Halktv.com.tr'ye konuşan sektör temsilcilerine göre, gerek hayvan yemlerindeki gerekse hayvanlarda kullanılan ilaçlardaki fiyat artışları yüksek maliyetlere neden oluyor. Dişi sığır sayısının azalması ve yüksek maliyetlerin üzerine bir de turizm sezonundaki talep artışı eklendiğinde, önümüzdeki iki ay içerisinde et fiyatlarında yüzde 30-40 arasında zam bekleniyor. Bu artış beklentisinin altında ayrıca ise birçok yapısal sebep yatıyor. Sektör temsilcileri gıda krizinin ciddi şekilde hissedildiği şu dönemde Katar, Ürdün, Birleşik Arap Emirlikleri gibi Ortadoğu ülkelerine küçükbaş hayvan ihracatının yapılmasının da piyasaları alt üst ettiği görüşünde. Arap ülkelerine Kırşehir, Yozgat, Kayseri, Aksaray, Niğde, Adana'dan canlı hayvan satışı yapıldığını belirtti. Bakanlık gelen tepkilerin ardından kırmızı et ihracatına kısıtlama getirdi.

İsmini vermek istemeyen bir besici ise "Kimse arttık hayvanına arpa yediremiyor. Arpa fiyatları son bir yılda yüzde 300 arttı. Daha önceki yıllarda arpayı ton olarak alıyorduk şimdi çuvalla alıyoruz. Saman fiyatları ise yüzde 100 arttı. Motorin, bir yılda 7 liradan 25 liraya çıktı. İlaç ve tedavi masrafları çok yüksek. Tüm bunlar yetmezmiş gibi ürettiğimiz sütün kilosunu 4 lira 35 kuruşa satıyoruz. Hayvan yeminin kilosunun ise 6 liradan alıyoruz. Bir kilo süt artık bir kilo yem etmiyor. Süt için hayvana 6 bin liralık yem alıyorsak, süt satışından ise 4 bin 350 lira kazanıyoruz. Bunun bir de samanı, yemi, işçiliği ve ilaç tedavileri var. Artık hiç kimse ahırdaki hayvanını arttırma derdinde değil aksine azaltmak peşinde. Besleyemiyorsak para ederken satalım da zararın neresinden dönsek kardır diyoruz" dedi.
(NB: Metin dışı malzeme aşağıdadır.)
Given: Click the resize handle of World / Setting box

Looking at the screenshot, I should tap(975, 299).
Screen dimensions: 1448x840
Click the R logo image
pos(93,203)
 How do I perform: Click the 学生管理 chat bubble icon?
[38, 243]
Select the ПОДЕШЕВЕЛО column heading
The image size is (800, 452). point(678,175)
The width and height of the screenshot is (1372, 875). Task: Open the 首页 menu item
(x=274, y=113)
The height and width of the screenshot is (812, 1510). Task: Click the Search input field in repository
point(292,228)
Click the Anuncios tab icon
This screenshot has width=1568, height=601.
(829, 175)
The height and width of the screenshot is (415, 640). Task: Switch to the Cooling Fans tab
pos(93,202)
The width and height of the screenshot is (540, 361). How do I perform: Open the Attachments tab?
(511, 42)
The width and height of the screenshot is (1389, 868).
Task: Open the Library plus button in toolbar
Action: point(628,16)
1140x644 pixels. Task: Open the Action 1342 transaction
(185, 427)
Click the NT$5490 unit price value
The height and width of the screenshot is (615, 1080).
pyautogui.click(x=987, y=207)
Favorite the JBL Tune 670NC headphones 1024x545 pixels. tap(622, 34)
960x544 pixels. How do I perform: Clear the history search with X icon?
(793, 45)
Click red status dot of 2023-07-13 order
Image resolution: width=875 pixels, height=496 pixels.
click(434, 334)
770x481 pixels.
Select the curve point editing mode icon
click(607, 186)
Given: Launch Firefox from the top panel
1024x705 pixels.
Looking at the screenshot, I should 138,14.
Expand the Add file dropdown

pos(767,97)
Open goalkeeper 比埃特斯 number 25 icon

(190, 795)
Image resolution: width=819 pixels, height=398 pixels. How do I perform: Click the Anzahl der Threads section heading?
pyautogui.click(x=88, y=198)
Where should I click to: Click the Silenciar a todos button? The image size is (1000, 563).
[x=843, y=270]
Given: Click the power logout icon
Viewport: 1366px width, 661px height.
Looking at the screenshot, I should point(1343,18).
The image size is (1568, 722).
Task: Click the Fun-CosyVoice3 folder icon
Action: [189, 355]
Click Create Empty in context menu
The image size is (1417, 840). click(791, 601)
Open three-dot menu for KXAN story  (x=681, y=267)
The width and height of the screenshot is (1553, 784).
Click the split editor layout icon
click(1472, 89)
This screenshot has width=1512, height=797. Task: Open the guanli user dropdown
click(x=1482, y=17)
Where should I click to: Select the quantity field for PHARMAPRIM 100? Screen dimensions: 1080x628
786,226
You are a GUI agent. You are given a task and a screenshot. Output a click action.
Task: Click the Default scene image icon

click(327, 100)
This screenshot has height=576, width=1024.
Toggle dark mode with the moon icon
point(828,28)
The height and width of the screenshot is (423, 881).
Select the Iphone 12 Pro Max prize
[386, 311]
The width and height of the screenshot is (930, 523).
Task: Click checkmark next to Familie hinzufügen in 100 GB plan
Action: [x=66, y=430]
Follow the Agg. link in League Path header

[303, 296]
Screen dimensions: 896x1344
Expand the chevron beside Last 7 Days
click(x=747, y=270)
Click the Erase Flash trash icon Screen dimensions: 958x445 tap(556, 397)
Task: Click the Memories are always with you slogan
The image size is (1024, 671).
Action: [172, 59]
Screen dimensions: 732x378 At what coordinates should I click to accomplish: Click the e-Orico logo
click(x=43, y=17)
Çiftçiler ayrıca yemcilerden senet imzalayarak yem aldıklarını büyük bir borç batağı içinde olduklarını söylediler. ( İsmini vermek istemeyen besici devlet bankalarına, kooperatiflere borcu olduğunu, tarlalarının ipotekli olması nedeniyle kendisine gelebilecek baskılardan endişe ettiğini belirtti)

'Yanlış süt politikası, et fiyatlarını da etkiliyor'

Tüm Süt, Et ve Damızlık Sığır Yetiştiricileri Derneği Başkanı Sencer Solakoğlu, özellikle son 4 aydır çok yoğun bir inek kesiminin yapıldığını belirtiyor:
"Yıllarca zarara mahkûm bırakılan süt çiftçileri, yoğun bir şekilde anaç hayvanlarını kesmeye başladılar. Bu kesimlerin sonucunda her geçen gün et üretimi düştü.

"Et hayvanı üreten çiftliklerin birçoğunun kullanım kapasitesi yüzde 50'nin altına düştü. Dolayısıyla şu anda kesimlik et hayvanı bulmakta çok ciddi zorluk çekiliyor, et fiyatlarının yükselmesi şart."